WHAT YOU SHOULD DO:
Using the records below, filter for lines that contain the string "Greece" and copy them out.

(Collected data entries)

Start of Block

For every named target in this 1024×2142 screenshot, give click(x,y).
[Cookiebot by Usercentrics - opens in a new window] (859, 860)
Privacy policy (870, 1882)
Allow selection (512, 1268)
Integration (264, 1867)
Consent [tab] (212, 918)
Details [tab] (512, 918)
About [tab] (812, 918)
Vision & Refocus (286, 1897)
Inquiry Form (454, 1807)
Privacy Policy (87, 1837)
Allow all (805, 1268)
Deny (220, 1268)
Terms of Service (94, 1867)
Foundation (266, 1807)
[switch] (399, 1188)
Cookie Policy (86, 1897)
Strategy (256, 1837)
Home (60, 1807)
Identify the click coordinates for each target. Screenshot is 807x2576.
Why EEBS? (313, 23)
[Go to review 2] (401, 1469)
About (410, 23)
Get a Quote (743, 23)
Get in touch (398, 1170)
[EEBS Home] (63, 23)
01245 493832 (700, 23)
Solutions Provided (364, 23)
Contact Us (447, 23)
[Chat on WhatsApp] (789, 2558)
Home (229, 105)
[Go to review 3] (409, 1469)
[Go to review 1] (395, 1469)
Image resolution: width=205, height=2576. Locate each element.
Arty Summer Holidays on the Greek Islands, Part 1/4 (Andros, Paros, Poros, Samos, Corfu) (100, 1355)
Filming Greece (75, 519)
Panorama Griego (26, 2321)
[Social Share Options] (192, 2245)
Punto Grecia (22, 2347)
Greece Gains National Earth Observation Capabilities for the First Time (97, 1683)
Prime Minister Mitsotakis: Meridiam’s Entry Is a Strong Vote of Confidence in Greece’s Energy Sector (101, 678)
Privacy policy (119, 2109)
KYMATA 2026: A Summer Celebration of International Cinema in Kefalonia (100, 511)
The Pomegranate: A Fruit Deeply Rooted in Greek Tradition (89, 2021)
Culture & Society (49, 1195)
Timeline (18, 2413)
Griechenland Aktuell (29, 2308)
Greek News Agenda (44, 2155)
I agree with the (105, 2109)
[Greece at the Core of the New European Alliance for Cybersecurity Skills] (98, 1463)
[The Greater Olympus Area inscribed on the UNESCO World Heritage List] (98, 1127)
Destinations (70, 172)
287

End of Block

EXERCISE OUTPUT:
Filming Greece (75, 519)
Greece Gains National Earth Observation Capabilities for the First Time (97, 1683)
Prime Minister Mitsotakis: Meridiam’s Entry Is a Strong Vote of Confidence in Greece’s Energy Sector (101, 678)
[Greece at the Core of the New European Alliance for Cybersecurity Skills] (98, 1463)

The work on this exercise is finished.